--- Questions on the material ---
A. In the passage on King's legacy, what age does the writer give for themselves?
B. According to the passage on King's legacy, what did King see as the source of the younger generation's alienation? Explain in one to three sentences.
C. Retype the stretch of the passage on King's legacy from "The way to overcome" through "society and themselves.".

--- Passage shown ---
━━━━━━━━━━━━━━━━━━━━━━━━━━━━━━

The urban rebellions had also made King acutely aware of the need of young people for community and participation. "This generation," he said, "is engaged in a cold war with the earlier generation. It is not the familiar and normal hostility of the young groping for independence. It has a new quality of bitter antagonism and confused anger which suggests basic values are being contested.
"The source of this alienation is that our society has made material growth and technological advance an end in itself, robbing people of participation, so that human beings become smaller while their works become bigger."
The way to overcome this alienation, he said, is by changing our priorities. Instead of pursuing economic productivity, we need to expand our uniquely human powers, especially our capacity for "agape," the love that is ready to go to any length to restore community.
This love, King insisted, is not some sentimental weakness. We can learn its practical meaning from the young people who joined the civil rights movement, who put middle-class values of wealth and careers in second place, put on overalls to work in the isolated rural South because they felt the need for more direct ways of learning that would strengthen society and themselves.
At 92, going on 93, I am fortunate to still be around to rejoice at the new energies being unleashed all across this country by the presidential campaign of Barack Obama. In his person and in his prose, Obama embodies the achievements of the great movements of the twentieth century and the hope that by building on these movements we can become the agents of change that we urgently need in our country and in the world in the twenty-first century.
The challenges before us now are not unlike those King described: ending our catastrophic occupation of Iraq, addressing global warming, rebuilding cities and industries devastated by globalization, reducing the growing gulf between the haves and the have-nots. These demand huge changes, not only in our institutions but in ourselves. To become part of the solution, we, as a people, must recognize that we are a large part of the problem. To change the world, we must practice a much more active and participatory concept of American and global citizenship.
Obama can become a great President only if we become a great people. Though his image inspires us, Obama alone is not the movement for change. We have the right and the duty to create the vision that we want him to represent. Instead of projecting desired outcomes on his redemptive persona, instead of viewing ourselves solely as followers of a charismatic leader, we can and must become the leaders the nation has been looking for. This is the best way to make us less vulnerable to corporate funders and lobbyists who refract our values for private gain.
None of us can step back from the responsibility of becoming part of the solution. Because of the struggles of working people in factories and on farms, African-Americans, women, Chicanos, Native Americans and immigrants, gay people, youth and the disabled, all of us have a new "burden and responsibility." All of us have the opportunity to create a more human, more socially conscious and more ecologically responsible nation. I cannot imagine a better way to celebrate King's birthday and to honor his true legacy.

━━━━━━━━━━━━━━━━━━━━━━━━━━━━━━

--- Data under study ---
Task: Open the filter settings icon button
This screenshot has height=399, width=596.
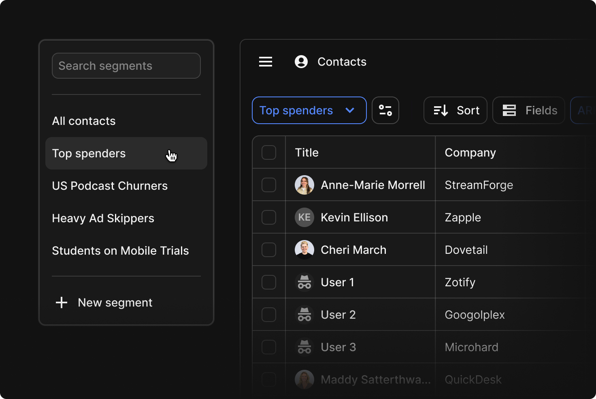Action: [385, 110]
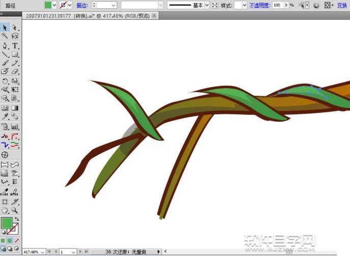Viewport: 350px width, 256px height.
Task: Choose the Magic Wand tool
Action: [5, 36]
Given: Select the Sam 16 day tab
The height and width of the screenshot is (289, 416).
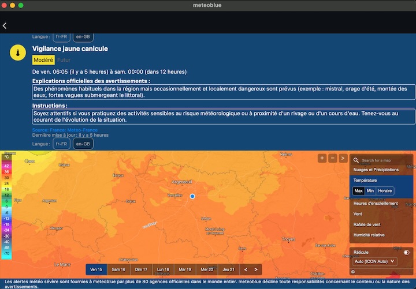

━━━━━━━━━━━━━━━━━━━━━━━━━━━━━━

--- Answers by item ---
A. 92, going on 93.

B. King traced the alienation to a society that had made material growth and technological advance an end in itself. This robbed people of participation, so that human beings became smaller while their works became bigger.

C.
The way to overcome this alienation, he said, is by changing our priorities. Instead of pursuing economic productivity, we need to expand our uniquely human powers, especially our capacity for "agape," the love that is ready to go to any length to restore community.
This love, King insisted, is not some sentimental weakness. We can learn its practical meaning from the young people who joined the civil rights movement, who put middle-class values of wealth and careers in second place, put on overalls to work in the isolated rural South because they felt the need for more direct ways of learning that would strengthen society and themselves.